It turned out to be the same day that, in another section of Dhaka, Rana Plaza collapsed, killing more than 1100 people.  The world focused its attention on issues of building standards for factories.  But where was the attention on the living conditions of people who lived in Dhaka’s slums?

Dhaka has the highest population density of any city in the world. There are times when it feels that you cannot move, cannot breathe.

Despite the fact that Bangladesh is one of the world’s poorest countries and land prices in Dhaka approach that of New York and London, people keep coming and coming.  Why do they come? Where do they go? They come in search of a better life, because they are displaced by changes in the agricultural sector or because they are victims of a natural disaster.  They go to where they know someone, to where they can find a piece of land to build upon even if they do not own it or find a small, illegally built rental unit that they can afford.

As I looked down a narrow street, none of the structures I could see looked sound. They were hand built with whatever materials can be found or bought cheaply- corrugated tin or plywood with wood posts.  Many of the original one story structures have been built upon, increasing the risk of a tragedy if a flood or an earthquake were to occur, both of which are common in this part of the world.

There is a strong sense of community here. And there is a friendliness and warmth of the people, especially the children. 

There is a vibrant economy here.  Just because someone does not receive a regular paycheck does not mean that they are not bringing money into the households.  Fruit stalls, barbershops, cell phone repair stores, small restaurants, machine shops, tuk-tuks.  It gives credence to C.K. Prahalad's work about "The Fortune at the Bottom of the Pyramid."

I don’t romanticize slums.  The buildings are unsafe, there are health hazards everywhere from how people cook to where families get water to the flying toilets- plastic bags filled with waste that are tossed into the street.  But these are communities. They cannot simply be eradicated.

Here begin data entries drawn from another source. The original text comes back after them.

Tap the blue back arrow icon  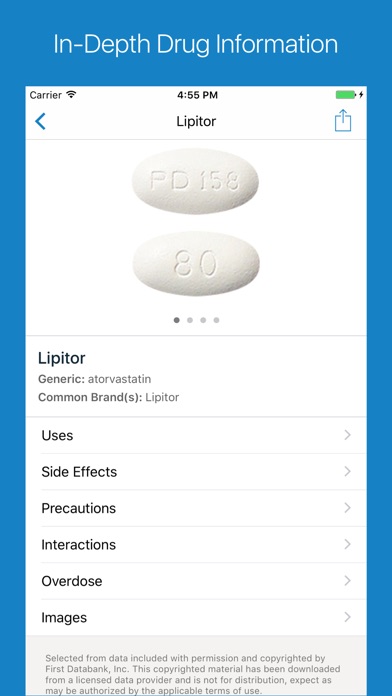click(x=40, y=121)
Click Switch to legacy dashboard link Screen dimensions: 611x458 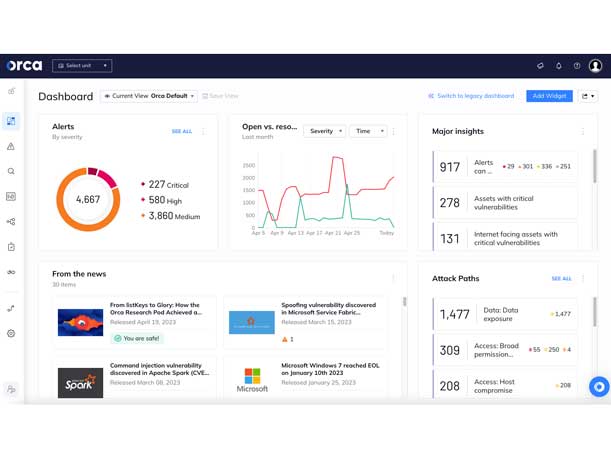(473, 96)
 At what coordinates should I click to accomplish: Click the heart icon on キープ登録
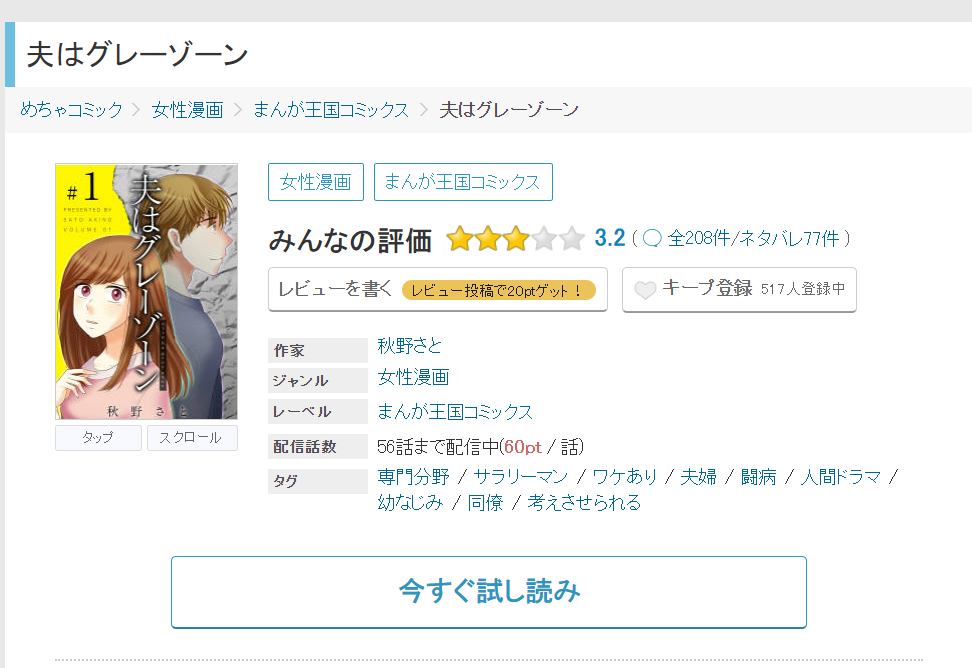point(645,289)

When I returned back to the hotel, everyone was glued to the television set.  Rana Plaza had collapsed.  I knew that many of those factory workers killed came lived in Dhaka’s slums, such as Korail.  And I knew that the issues of the strength of the buildings went much deeper than the factory buildings.  It went to where people lived, and how they lived.
I thought of Haiti where nearly a quarter of a million people lost their lives in Haiti in the 2010 earthquake, where many of the buildings in Port au Prince were built informally and were not sound. Dhaka has a high level of informal construction, too, but is far larger and sits in an area of the world highly prone to earthquakes and flooding.  The tragedy of Rana Plaza rightly shed light on factory conditions and pushed the world for improvements.  What will it take to shed light on how people live?